• [Document segment]:
Did I Ever Introduce You To Horrorpunk?
Being as your Present Author is a confirmed horror film fan, a rock-blog critic, and generally weird anyway, it should come as no surprise that the Horrorpunk genre fascinates me. The center band of this genre is the Misfits, whom you know from the Tshirt graphic if nothing else. But there is so much more to explore in the bloody basement of the Horrorpunk genre - if you'd care to grab your flashlight and follow me.
Vampire Beach Babes - Gothic Surf-a-Rama
So groovy, they could have been neighbors to the Munsters, the Vampire Beach Babes will have you doing the "Gothic Surf-a-rama," from the northern Arctic circle down to southern Alabama. The perfect blend of surf-rock (at least 50% of punk rock's DNA) and horror themes. If this sweet number (anybody else get a Butthole Surfers vibe?) doesn't carve a grin in your face, you just might have joined the ranks of the undead recently.
Nekromantix - Haunted Cathouse
Horrorpunk also has strong Psychobilly (punk + rockabilly) connections, most commonly referenced by bands like The Cramps. Nekromantix is an outfit out of Copenhagen fronted by Kim Nekroman playing on the "coffinbass," a custom double bass instrument shaped like a coffin. With an attitude like this, Nekromantix' sound is authentic mid-century rock with a horror vibe piped in through drive-in movie speakers.
T.S.O.L. - Funeral March
Now see, here's a group putting the hardcore "punk" in horrorpunk. T.S.O.L. is an oldie classic group (first album cut 1981!) out of Long Beach, California, who have pretty much stood alone as the most distinguished members of horrorpunk outside of the Misfits themselves. But they're still a bit edgy even by modern standards, with songs like "Code Blue" refraining "I wanna f*ck the dead." Not for everybody, but hardcore punks swoon over these guys.

[Stored items]

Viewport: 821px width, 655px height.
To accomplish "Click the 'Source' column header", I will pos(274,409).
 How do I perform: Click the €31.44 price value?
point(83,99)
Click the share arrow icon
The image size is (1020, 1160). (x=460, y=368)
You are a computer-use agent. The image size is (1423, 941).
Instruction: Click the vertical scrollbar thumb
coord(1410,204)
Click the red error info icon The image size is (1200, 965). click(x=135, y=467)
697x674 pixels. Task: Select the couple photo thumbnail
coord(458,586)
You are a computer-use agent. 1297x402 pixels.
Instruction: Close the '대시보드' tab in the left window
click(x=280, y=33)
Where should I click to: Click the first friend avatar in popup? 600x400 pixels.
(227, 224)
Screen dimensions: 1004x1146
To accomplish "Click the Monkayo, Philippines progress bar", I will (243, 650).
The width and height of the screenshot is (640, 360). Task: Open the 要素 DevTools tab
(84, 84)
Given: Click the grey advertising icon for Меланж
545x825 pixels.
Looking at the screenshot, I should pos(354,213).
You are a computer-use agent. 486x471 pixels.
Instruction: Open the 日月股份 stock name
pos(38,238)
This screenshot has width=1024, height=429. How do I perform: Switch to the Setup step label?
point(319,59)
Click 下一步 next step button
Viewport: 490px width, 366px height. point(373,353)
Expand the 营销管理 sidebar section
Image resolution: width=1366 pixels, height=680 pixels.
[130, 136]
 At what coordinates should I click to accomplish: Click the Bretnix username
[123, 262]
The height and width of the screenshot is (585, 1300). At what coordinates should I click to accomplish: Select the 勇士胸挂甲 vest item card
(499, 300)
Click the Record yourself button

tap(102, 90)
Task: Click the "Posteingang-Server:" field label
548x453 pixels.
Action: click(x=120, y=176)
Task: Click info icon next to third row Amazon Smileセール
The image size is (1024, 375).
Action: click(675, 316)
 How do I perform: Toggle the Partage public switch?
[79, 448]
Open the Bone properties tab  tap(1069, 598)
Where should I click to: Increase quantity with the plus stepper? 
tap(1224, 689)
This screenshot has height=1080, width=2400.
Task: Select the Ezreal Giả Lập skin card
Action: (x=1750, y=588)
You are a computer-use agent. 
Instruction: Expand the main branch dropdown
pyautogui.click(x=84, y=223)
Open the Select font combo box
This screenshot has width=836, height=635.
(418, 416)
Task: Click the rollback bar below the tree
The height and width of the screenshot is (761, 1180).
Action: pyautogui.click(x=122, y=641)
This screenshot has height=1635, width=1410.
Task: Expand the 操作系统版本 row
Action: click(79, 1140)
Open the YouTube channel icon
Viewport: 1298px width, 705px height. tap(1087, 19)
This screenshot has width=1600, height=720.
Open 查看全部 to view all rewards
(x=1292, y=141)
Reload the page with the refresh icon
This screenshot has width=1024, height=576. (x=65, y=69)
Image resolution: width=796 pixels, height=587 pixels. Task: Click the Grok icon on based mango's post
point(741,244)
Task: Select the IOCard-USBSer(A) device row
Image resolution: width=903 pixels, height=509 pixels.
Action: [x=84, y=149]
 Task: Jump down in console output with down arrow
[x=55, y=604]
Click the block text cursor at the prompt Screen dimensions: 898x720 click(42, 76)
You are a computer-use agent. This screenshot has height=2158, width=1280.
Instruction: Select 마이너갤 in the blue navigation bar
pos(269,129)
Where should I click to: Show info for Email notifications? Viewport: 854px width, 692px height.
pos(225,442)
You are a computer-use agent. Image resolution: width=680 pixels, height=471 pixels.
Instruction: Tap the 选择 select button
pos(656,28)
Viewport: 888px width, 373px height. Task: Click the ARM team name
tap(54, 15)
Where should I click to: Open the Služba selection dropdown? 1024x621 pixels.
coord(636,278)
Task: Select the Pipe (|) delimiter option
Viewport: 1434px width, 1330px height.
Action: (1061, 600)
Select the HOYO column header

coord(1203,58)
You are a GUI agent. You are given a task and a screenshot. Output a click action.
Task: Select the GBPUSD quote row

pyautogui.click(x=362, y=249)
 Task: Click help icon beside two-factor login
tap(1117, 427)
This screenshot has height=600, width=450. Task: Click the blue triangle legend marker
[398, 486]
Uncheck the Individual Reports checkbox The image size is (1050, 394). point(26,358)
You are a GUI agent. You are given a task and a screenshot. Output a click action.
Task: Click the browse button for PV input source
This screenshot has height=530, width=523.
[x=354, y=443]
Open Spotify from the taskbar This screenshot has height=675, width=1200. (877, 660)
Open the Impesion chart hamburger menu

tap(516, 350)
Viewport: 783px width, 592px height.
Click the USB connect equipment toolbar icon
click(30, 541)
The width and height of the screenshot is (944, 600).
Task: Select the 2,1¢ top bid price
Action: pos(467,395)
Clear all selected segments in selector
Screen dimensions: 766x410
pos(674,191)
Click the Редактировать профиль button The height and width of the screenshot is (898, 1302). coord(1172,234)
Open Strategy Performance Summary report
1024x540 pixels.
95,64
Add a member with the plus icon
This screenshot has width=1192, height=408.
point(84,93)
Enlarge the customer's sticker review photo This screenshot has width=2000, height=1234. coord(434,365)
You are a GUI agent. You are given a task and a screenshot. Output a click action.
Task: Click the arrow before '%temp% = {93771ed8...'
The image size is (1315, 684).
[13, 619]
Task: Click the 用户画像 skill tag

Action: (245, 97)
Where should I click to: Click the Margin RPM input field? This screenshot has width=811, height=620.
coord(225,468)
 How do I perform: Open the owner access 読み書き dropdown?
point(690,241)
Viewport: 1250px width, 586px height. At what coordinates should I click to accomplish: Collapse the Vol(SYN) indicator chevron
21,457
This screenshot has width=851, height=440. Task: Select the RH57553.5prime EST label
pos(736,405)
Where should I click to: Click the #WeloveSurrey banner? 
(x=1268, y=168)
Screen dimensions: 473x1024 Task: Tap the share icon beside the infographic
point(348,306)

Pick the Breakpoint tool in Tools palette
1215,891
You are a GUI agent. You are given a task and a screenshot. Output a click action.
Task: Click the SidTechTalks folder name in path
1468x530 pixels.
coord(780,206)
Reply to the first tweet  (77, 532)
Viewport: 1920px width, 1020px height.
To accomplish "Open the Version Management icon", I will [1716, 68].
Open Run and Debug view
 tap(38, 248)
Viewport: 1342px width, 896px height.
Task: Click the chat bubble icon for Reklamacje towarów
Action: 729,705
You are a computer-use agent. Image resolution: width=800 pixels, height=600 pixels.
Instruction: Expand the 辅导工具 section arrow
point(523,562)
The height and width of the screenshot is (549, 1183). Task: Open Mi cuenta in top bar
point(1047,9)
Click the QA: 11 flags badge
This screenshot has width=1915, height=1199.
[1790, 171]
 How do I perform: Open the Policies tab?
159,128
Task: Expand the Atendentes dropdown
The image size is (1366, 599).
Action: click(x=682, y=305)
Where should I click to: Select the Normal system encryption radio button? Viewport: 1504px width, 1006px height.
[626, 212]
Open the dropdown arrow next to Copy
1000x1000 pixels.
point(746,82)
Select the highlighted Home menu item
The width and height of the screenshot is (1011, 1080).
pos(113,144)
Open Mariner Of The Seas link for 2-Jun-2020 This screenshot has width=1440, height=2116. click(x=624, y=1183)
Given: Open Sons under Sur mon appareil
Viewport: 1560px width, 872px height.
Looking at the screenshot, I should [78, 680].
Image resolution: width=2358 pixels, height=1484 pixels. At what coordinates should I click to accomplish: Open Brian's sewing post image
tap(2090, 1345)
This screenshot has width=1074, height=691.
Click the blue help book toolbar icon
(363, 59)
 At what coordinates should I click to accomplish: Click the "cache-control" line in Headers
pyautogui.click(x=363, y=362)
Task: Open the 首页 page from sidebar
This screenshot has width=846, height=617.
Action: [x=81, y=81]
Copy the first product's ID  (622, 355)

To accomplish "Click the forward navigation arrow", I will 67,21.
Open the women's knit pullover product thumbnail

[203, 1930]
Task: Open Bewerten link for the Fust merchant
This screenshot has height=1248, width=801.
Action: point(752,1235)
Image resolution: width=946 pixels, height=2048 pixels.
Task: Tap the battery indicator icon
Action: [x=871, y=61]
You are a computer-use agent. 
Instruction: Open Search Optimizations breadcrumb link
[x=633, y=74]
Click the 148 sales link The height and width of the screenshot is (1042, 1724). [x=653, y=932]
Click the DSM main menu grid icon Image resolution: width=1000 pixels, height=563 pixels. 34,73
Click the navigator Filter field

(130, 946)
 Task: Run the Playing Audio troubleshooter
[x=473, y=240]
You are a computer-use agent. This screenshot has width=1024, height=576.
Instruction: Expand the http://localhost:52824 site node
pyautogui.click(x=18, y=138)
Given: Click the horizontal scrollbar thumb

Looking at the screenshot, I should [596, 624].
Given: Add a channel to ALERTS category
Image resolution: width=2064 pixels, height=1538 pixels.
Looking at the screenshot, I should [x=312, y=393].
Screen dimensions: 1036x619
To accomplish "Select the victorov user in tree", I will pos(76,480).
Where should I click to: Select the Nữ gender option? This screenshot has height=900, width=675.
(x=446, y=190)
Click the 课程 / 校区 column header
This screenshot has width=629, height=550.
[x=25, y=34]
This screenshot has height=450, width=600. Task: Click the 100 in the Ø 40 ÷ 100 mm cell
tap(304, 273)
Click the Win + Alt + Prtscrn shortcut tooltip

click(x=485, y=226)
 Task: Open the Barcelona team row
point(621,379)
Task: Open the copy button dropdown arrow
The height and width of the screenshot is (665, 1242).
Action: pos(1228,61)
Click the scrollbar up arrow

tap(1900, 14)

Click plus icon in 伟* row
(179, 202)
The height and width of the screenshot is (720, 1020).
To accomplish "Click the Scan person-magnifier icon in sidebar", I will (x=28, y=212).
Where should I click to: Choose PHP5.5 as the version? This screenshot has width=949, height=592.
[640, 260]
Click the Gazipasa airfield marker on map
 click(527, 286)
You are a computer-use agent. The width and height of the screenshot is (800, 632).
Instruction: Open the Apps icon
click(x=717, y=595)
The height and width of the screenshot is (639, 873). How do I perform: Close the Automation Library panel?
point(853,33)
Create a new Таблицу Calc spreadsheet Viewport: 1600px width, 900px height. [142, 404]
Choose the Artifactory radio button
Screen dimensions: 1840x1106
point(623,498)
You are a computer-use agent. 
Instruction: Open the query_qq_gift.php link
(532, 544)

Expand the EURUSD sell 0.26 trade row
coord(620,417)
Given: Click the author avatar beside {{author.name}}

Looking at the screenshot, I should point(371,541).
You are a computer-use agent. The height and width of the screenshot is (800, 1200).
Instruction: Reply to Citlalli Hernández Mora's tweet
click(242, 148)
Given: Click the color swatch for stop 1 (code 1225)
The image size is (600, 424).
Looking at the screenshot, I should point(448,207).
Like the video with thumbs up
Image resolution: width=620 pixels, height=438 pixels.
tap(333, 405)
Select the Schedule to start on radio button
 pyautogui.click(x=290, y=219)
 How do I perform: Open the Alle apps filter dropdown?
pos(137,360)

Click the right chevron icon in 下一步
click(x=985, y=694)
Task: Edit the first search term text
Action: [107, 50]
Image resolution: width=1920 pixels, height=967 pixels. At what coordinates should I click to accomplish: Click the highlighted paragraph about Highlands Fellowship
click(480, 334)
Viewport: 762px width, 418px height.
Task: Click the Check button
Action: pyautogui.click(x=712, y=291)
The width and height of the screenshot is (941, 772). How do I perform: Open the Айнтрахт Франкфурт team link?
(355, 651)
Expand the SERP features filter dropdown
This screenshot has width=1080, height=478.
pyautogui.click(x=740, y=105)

• [Task set]:
(1) Decide whether each statement agrees with the horrorpunk article. For each, give yes or no and quote the deciding words. (a) Nekromantix comes from Copenhagen. (b) T.S.O.L. cut its first album in 1985. (c) The coffinbass is a custom double bass shaped like a coffin.
(2) According to the horrorpunk article, where is T.S.O.L. from?
(3) Please reproduce the part of the horrorpunk article between "Did I Ever Introduce" and "and follow me.", inclusive.

• [Numbered responses]:
(1)
(a) Yes: "Nekromantix is an outfit out of Copenhagen"
(b) No: "first album cut 1981!"
(c) Yes: "a custom double bass instrument shaped like a coffin"

(2) Long Beach, California.

(3)
Did I Ever Introduce You To Horrorpunk?
Being as your Present Author is a confirmed horror film fan, a rock-blog critic, and generally weird anyway, it should come as no surprise that the Horrorpunk genre fascinates me. The center band of this genre is the Misfits, whom you know from the Tshirt graphic if nothing else. But there is so much more to explore in the bloody basement of the Horrorpunk genre - if you'd care to grab your flashlight and follow me.